[Start of Attachment]
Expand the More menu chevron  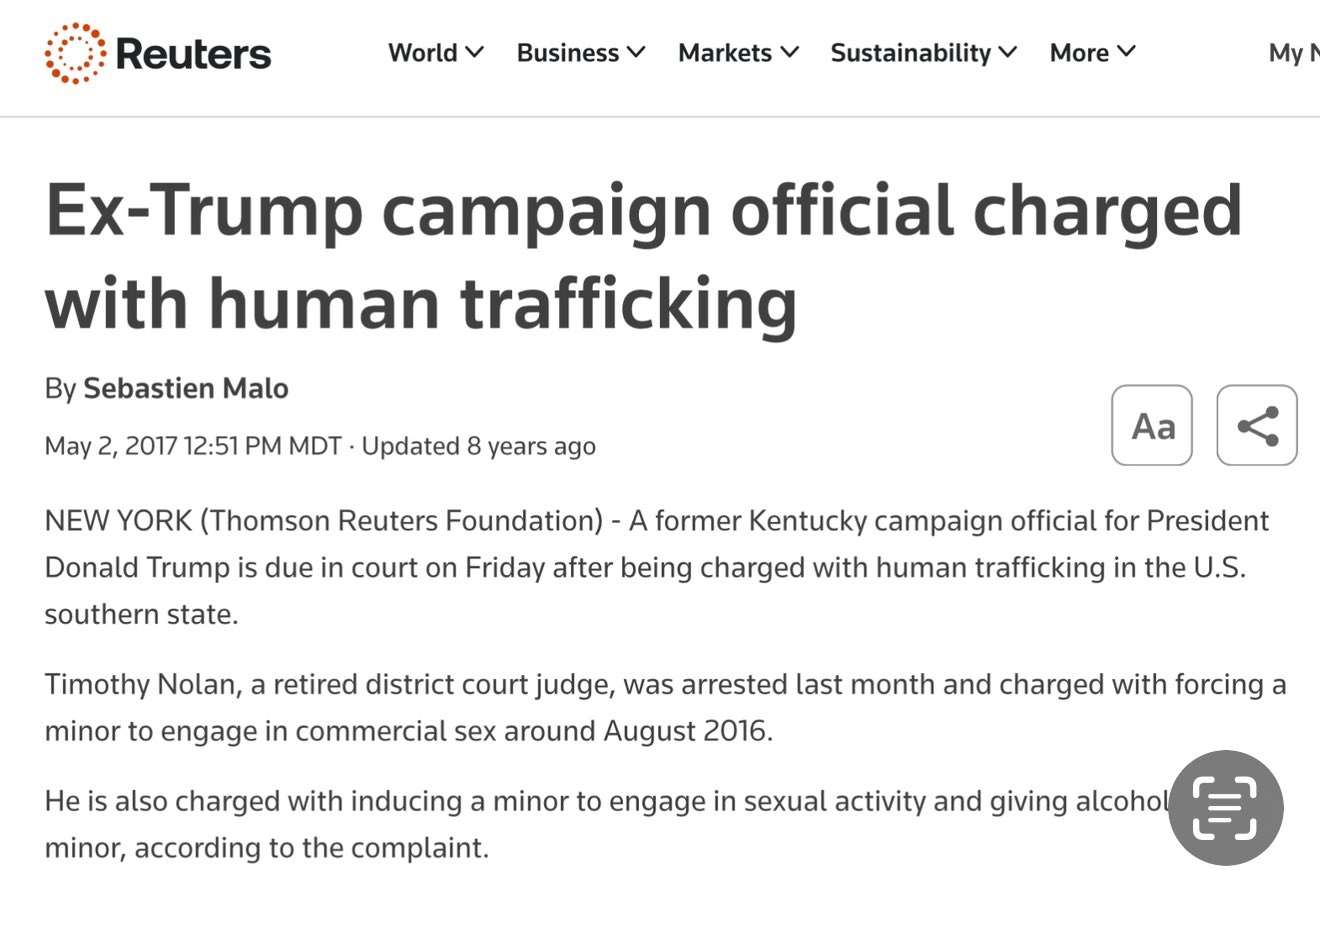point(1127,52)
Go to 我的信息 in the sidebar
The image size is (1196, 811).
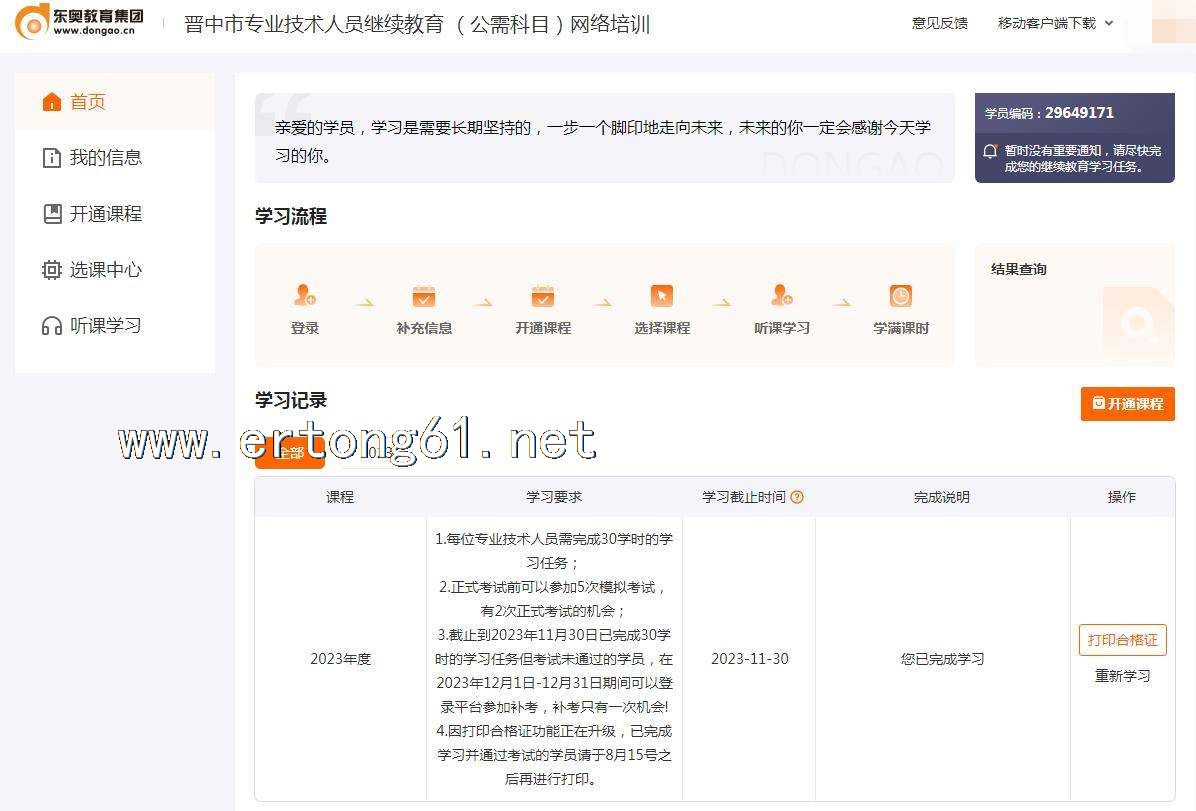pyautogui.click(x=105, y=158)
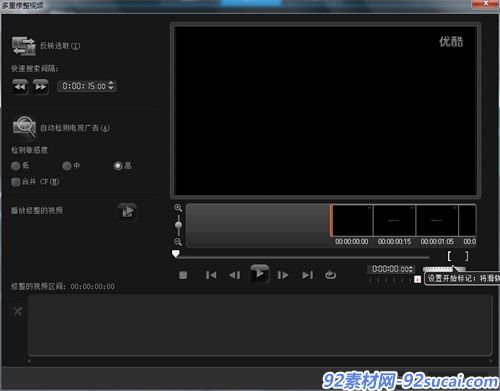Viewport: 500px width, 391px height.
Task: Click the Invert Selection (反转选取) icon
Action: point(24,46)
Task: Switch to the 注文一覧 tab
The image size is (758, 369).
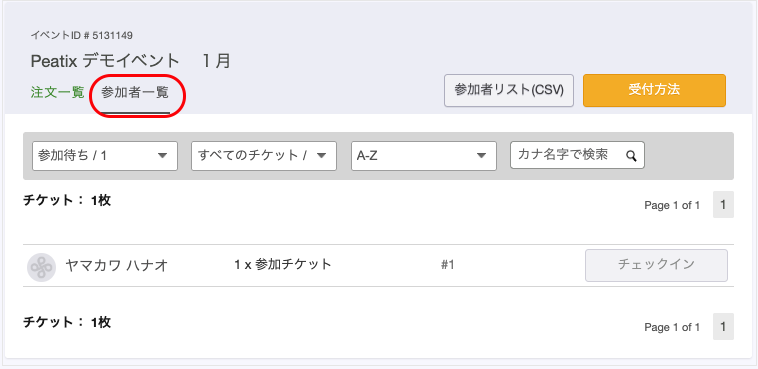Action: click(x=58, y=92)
[End of Attachment]
• **About this exercise**
Beginning with the line that contains "Task: Switch to the 注文一覧 tab" and ending with the last line of the data, restate each line word for word. Exclude the pictures.

• **Task response**
Task: Switch to the 注文一覧 tab
The image size is (758, 369).
Action: click(x=58, y=92)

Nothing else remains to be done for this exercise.